-- What is expected --
Report each line from the records where the string "Signage" turns up.

Collected data entries:
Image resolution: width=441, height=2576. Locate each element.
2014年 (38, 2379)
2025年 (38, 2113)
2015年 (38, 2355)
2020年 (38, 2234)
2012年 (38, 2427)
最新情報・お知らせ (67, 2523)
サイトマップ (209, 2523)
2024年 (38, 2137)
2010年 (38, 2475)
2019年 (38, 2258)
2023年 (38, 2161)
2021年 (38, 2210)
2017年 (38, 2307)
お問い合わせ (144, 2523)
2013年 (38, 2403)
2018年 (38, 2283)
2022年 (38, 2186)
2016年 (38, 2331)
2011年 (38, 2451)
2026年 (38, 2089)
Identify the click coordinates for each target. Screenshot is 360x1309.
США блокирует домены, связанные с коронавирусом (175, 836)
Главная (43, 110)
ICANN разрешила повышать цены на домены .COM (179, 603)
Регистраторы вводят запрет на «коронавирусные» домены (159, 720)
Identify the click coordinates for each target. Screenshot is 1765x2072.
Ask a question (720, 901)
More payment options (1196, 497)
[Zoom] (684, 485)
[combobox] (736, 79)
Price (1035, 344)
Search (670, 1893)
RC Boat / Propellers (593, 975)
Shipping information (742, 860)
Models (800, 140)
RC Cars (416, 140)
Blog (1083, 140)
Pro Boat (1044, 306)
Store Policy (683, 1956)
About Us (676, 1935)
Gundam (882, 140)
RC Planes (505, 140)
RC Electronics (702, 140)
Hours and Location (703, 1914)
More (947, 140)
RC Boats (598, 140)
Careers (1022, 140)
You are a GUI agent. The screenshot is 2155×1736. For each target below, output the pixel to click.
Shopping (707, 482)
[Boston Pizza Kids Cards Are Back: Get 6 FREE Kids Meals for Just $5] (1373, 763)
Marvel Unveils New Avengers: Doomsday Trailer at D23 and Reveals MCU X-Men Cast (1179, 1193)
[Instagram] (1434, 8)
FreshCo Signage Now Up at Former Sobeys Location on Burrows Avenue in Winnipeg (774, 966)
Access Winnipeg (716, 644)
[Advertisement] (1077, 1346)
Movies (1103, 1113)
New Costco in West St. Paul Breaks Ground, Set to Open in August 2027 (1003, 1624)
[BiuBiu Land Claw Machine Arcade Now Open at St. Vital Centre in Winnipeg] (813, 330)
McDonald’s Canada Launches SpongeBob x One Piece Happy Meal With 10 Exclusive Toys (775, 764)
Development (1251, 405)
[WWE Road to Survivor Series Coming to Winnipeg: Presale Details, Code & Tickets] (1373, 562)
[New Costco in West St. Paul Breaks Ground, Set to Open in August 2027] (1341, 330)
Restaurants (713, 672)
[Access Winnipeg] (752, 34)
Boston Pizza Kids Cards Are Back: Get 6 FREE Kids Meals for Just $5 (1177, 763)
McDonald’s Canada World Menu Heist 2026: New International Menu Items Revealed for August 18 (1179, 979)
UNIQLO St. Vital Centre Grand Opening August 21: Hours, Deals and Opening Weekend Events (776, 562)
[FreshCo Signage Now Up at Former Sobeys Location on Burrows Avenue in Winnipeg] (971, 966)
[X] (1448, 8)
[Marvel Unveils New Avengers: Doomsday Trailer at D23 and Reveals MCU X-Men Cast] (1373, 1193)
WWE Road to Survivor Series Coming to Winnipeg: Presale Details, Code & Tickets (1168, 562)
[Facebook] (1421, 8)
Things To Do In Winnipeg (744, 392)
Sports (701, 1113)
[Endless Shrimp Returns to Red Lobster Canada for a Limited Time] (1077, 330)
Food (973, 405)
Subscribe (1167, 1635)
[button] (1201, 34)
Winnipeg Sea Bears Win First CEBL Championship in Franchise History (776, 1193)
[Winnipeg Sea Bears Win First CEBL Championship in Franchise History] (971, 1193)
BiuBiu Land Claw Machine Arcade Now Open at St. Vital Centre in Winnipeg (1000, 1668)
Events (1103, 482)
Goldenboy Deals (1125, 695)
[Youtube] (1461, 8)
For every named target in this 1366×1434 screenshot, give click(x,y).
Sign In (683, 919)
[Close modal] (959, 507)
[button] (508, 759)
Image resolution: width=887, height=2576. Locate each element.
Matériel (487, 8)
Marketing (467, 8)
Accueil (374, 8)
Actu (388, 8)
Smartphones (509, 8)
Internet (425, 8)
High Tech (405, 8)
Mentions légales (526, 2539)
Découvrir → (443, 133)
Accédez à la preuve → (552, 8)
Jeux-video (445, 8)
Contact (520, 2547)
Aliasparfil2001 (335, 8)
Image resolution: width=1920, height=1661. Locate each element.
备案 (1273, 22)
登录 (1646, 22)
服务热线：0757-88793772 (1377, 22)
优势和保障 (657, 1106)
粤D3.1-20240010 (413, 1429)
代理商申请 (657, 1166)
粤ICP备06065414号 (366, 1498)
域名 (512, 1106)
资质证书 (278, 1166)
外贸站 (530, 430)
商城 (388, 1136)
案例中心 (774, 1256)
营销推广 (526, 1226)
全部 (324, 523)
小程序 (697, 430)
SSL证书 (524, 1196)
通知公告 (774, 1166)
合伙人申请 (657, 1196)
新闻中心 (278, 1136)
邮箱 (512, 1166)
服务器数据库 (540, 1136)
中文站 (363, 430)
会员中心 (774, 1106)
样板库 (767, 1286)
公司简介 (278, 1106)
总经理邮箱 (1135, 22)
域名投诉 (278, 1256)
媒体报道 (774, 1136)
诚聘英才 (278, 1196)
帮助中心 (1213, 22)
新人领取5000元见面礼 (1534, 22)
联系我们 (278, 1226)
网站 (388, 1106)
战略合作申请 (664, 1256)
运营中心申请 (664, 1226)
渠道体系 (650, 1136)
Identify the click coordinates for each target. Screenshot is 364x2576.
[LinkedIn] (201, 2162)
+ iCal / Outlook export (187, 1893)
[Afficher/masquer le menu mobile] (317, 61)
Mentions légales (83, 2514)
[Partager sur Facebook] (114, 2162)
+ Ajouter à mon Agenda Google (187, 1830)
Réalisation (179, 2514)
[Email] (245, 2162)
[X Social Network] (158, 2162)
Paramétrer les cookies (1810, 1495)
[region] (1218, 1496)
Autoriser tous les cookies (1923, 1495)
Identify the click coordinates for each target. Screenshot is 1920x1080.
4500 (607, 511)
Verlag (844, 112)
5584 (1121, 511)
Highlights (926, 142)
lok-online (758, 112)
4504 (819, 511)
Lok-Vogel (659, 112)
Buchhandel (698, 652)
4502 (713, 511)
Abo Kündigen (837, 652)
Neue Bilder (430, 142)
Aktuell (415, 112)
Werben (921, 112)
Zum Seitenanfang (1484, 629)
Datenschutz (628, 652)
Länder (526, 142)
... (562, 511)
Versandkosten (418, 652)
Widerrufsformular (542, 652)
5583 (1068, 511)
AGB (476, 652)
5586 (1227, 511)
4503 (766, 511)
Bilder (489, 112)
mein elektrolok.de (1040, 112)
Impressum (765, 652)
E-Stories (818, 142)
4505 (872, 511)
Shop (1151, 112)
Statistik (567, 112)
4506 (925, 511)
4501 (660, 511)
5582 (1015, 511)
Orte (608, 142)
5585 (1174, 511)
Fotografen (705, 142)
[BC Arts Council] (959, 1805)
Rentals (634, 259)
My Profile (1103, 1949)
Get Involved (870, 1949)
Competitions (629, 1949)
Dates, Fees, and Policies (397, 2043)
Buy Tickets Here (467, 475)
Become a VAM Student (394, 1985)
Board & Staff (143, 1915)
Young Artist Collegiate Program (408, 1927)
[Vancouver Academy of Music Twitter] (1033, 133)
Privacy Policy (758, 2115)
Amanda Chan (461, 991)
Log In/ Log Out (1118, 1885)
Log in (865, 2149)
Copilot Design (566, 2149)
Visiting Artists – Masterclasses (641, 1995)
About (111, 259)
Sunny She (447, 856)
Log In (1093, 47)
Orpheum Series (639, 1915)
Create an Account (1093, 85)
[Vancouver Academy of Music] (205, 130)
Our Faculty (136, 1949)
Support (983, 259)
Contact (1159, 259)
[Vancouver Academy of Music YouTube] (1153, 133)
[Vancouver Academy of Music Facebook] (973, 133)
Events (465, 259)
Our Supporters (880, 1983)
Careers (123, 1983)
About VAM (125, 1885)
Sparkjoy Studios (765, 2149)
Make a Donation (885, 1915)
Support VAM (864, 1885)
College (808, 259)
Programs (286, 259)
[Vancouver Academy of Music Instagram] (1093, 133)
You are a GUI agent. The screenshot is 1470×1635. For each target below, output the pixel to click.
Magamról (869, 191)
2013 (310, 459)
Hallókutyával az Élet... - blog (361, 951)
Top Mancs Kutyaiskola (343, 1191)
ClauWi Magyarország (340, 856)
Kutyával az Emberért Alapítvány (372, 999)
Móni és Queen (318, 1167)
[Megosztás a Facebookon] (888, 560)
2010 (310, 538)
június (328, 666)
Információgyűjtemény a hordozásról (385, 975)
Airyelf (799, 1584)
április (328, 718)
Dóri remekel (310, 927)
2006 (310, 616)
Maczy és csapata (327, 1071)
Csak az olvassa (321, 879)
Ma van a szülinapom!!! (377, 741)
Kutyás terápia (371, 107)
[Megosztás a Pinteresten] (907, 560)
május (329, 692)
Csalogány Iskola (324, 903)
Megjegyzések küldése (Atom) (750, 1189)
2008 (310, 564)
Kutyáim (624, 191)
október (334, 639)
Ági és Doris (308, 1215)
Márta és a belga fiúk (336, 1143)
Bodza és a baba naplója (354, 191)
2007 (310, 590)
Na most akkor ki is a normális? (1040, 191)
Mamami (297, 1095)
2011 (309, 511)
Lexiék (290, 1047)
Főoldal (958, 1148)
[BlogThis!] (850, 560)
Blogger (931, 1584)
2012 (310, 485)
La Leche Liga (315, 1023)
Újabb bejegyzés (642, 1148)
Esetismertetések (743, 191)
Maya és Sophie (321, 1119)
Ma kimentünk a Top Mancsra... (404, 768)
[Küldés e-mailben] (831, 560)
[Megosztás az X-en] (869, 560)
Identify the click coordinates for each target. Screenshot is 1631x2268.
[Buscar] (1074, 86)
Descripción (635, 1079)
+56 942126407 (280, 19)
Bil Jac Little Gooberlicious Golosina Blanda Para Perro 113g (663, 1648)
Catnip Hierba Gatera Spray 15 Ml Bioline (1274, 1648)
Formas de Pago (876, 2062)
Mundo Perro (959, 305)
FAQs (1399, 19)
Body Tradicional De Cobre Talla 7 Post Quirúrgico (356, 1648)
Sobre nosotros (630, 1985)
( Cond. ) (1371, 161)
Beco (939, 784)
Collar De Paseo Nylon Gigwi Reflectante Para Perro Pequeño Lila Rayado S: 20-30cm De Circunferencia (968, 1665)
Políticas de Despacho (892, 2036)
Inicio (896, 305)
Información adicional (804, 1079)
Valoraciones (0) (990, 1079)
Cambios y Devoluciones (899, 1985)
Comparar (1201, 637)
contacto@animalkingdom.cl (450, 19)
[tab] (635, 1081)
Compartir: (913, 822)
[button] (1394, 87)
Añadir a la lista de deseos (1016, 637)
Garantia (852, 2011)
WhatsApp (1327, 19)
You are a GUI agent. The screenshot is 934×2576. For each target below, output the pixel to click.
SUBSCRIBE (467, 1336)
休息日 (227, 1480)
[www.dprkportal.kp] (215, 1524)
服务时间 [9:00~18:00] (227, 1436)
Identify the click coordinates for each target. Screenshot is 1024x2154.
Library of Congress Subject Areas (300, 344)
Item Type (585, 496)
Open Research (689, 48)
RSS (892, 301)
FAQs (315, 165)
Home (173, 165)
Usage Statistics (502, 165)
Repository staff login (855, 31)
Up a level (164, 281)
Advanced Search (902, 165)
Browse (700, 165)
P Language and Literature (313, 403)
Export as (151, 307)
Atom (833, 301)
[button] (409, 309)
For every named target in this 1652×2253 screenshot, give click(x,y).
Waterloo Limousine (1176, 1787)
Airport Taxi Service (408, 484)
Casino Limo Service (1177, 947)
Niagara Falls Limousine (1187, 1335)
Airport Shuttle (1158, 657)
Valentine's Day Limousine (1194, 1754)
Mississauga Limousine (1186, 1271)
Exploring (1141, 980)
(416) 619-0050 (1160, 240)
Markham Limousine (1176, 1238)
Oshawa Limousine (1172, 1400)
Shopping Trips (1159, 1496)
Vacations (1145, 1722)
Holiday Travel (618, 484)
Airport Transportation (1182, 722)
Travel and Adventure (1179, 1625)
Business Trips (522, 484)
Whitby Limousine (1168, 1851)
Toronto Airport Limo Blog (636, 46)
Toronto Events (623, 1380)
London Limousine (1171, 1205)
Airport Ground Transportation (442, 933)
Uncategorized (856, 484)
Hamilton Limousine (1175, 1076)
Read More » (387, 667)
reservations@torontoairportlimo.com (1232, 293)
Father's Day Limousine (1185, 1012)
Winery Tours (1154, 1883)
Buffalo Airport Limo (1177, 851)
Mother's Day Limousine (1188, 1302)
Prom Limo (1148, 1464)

-- Answer to this exercise --
FreshCo Signage Now Up at Former Sobeys Location on Burrows Avenue in Winnipeg (774, 966)
[FreshCo Signage Now Up at Former Sobeys Location on Burrows Avenue in Winnipeg] (971, 966)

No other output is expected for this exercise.